Assignment
Report how many lines in the entries below hold the word "axis". Your answer is that number alone.

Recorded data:
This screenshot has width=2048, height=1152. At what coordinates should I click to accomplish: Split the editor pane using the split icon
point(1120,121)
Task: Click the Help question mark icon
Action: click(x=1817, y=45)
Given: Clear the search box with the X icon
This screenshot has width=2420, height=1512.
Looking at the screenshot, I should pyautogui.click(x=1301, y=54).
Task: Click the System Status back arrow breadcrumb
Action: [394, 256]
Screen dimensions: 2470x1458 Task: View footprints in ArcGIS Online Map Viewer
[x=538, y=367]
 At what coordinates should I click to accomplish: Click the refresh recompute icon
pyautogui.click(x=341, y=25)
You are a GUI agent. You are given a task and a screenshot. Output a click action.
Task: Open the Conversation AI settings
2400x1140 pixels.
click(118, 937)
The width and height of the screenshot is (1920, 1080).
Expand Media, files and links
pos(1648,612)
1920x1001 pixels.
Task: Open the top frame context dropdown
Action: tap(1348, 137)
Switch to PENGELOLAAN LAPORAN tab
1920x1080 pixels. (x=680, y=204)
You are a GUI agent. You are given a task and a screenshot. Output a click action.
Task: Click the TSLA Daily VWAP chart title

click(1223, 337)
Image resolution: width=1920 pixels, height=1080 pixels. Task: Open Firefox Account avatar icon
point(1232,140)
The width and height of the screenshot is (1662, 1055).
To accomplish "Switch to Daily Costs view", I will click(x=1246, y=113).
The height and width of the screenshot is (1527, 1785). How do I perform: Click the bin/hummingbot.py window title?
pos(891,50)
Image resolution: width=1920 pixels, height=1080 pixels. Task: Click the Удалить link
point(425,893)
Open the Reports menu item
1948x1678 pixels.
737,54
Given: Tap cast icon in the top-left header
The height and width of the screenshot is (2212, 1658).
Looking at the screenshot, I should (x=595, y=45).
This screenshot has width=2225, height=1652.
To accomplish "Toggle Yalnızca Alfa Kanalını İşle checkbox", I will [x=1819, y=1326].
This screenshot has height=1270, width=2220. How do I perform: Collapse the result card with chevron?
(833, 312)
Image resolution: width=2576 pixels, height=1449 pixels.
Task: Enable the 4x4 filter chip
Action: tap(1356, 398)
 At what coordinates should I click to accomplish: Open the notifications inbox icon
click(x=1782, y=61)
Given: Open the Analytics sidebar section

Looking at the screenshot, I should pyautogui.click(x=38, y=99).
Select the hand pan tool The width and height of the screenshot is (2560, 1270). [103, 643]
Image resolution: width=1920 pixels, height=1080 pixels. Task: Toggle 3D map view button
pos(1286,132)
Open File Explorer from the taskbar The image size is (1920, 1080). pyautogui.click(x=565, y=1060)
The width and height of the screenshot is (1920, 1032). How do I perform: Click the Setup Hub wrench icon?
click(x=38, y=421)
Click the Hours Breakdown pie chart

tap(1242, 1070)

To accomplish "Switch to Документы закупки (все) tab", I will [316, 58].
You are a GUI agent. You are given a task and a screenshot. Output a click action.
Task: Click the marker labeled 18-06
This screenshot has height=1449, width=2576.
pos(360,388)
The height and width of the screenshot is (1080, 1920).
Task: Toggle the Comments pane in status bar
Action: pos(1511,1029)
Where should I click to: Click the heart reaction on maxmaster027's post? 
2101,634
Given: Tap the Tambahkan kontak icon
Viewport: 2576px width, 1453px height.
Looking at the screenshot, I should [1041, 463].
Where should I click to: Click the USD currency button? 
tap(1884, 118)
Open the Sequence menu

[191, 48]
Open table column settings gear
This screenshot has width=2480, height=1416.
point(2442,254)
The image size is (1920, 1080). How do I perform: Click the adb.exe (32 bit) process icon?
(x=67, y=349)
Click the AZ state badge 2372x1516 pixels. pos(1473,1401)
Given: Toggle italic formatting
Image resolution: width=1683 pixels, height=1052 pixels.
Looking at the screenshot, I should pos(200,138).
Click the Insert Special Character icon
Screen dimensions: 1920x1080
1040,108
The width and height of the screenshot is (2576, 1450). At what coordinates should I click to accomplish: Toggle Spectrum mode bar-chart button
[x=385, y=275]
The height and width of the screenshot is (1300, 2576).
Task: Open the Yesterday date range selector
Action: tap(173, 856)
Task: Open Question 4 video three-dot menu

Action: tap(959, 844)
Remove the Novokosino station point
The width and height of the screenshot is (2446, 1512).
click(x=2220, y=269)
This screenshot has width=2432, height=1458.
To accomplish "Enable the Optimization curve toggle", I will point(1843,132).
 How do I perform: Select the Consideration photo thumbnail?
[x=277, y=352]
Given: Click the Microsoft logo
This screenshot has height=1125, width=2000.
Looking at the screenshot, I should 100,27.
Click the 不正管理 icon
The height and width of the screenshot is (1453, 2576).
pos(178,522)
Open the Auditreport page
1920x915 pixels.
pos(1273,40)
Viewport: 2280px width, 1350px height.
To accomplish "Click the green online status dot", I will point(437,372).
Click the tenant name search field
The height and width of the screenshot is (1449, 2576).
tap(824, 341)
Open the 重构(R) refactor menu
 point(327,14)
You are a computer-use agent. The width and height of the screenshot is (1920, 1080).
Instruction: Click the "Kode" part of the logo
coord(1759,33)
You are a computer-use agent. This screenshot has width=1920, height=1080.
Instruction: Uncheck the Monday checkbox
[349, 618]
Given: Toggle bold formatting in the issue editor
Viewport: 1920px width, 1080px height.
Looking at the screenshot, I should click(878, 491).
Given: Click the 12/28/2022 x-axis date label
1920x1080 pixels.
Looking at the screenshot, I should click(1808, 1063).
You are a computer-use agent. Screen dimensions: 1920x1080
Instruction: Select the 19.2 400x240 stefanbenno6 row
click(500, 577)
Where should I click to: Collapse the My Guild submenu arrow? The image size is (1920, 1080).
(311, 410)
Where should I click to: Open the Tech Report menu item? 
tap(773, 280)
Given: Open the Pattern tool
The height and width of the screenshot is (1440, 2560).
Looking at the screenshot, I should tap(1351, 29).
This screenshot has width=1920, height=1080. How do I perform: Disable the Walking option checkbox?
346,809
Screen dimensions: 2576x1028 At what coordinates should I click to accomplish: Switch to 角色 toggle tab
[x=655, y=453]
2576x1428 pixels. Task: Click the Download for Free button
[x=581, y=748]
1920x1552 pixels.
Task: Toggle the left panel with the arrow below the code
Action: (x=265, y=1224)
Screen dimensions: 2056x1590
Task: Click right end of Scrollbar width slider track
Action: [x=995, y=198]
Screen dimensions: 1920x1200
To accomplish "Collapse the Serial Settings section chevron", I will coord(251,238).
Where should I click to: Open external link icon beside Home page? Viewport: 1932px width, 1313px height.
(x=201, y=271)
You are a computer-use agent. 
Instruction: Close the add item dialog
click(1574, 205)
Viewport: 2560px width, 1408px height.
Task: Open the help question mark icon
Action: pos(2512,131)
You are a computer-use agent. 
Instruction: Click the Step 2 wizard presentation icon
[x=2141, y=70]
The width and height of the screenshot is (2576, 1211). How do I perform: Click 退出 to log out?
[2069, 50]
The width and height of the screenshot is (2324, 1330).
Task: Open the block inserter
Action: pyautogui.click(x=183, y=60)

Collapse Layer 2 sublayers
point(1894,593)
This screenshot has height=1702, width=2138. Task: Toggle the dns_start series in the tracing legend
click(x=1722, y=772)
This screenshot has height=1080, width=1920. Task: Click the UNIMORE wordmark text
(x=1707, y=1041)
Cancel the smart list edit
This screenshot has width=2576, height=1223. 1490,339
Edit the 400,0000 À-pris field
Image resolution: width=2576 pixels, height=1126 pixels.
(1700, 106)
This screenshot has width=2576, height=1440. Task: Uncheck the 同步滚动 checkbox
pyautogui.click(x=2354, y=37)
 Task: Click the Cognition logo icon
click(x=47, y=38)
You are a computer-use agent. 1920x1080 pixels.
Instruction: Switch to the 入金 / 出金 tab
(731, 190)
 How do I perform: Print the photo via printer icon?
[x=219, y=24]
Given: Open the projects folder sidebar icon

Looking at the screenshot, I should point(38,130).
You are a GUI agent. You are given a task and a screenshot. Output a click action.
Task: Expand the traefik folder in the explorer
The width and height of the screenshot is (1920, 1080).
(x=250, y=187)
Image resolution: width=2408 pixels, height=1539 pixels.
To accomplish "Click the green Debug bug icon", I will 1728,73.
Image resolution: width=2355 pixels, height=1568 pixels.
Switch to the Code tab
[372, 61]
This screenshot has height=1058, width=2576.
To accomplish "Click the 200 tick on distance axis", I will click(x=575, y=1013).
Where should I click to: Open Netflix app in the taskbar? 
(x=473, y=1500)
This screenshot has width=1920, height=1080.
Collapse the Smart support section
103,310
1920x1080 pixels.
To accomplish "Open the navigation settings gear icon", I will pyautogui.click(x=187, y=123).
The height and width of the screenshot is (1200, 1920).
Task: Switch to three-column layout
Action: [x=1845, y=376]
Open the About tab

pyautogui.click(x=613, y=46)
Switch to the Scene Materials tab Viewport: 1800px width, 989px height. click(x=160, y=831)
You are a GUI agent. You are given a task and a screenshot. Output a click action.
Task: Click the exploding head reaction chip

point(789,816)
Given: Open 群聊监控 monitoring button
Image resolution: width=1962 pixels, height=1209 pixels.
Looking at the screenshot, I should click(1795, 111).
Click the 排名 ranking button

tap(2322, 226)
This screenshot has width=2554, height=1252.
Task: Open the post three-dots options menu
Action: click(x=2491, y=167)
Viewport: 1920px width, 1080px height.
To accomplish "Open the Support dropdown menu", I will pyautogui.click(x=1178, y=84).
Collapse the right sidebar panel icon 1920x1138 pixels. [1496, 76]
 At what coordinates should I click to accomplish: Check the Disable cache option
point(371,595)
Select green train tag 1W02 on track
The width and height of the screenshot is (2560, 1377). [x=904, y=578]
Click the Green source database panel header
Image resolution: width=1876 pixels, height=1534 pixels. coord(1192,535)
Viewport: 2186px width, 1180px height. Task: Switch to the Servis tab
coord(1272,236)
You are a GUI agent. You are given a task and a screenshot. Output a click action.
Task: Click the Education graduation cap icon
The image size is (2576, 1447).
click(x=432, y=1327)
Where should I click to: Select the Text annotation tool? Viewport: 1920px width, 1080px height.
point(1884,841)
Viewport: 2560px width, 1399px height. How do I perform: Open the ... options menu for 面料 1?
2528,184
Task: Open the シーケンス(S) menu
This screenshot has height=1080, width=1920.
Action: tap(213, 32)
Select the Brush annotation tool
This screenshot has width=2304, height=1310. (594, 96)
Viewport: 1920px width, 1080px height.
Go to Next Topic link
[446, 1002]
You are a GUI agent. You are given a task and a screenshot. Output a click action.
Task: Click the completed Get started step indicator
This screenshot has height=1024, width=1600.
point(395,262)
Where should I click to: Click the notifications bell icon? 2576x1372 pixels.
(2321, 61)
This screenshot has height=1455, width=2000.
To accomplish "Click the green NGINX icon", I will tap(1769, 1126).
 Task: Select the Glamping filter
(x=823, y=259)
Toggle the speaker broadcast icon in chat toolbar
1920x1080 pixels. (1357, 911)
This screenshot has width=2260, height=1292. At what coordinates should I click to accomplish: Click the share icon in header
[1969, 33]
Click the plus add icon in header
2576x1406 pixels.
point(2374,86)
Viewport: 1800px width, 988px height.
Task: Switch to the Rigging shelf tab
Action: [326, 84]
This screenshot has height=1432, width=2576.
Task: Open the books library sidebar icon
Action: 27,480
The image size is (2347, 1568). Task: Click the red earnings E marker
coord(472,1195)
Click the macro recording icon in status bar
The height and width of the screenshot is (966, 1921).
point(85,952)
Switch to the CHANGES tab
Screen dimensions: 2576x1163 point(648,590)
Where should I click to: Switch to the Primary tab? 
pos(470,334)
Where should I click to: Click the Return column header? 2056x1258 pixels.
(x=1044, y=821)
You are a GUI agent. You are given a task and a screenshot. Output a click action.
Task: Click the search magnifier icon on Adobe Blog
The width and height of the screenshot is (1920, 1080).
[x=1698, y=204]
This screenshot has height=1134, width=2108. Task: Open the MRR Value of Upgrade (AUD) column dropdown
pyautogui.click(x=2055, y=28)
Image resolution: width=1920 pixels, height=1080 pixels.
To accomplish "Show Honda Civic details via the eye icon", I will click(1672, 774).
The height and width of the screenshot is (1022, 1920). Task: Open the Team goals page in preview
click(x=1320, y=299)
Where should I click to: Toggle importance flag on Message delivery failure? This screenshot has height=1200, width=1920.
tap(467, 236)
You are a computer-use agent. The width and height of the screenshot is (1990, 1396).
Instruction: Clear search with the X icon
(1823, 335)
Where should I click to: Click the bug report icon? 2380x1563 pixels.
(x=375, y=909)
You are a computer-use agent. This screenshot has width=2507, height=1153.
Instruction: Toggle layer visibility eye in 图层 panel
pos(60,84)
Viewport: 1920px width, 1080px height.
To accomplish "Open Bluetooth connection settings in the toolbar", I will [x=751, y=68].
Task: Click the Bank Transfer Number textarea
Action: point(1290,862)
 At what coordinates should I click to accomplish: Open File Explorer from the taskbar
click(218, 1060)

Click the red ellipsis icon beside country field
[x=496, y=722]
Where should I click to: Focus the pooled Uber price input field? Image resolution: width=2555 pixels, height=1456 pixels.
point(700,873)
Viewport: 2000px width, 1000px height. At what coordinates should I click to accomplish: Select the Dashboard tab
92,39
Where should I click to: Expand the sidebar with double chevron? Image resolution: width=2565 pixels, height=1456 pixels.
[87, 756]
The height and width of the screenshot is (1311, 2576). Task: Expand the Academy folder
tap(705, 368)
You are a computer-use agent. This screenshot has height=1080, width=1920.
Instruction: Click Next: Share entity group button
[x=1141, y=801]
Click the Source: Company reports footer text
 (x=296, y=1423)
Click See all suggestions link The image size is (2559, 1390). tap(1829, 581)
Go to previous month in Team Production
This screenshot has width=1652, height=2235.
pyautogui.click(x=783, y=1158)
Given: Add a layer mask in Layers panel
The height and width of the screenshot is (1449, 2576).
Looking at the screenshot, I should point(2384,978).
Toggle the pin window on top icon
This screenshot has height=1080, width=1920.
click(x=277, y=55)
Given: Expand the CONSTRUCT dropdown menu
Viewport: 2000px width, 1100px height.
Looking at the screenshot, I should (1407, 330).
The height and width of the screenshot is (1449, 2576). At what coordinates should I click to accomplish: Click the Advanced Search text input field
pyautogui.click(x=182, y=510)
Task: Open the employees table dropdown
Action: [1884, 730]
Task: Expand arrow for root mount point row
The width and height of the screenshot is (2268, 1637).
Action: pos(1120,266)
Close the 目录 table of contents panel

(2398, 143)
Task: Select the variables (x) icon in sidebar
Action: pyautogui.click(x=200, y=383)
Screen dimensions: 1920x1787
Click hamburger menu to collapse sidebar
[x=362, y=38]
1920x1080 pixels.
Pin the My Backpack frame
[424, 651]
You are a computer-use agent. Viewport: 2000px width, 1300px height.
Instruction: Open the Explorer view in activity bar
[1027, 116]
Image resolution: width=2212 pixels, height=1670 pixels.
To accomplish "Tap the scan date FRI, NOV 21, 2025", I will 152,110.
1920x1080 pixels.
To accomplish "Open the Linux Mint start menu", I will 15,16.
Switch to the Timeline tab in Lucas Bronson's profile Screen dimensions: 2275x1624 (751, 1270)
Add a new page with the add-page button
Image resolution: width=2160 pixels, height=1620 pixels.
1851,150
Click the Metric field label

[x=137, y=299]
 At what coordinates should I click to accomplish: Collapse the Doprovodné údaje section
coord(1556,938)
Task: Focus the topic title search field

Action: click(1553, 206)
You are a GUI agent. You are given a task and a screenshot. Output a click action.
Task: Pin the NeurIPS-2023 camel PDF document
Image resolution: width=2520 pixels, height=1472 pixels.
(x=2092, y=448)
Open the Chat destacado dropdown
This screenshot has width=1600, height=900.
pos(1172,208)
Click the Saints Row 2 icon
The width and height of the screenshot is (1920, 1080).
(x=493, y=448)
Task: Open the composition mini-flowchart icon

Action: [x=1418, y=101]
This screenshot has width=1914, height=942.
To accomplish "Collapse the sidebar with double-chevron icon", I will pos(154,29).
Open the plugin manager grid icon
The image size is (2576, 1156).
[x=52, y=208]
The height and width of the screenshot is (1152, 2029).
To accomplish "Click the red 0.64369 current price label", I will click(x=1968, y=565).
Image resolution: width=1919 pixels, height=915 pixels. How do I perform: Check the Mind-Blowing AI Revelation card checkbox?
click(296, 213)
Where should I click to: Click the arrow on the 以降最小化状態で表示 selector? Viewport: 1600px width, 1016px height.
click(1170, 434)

Your response
2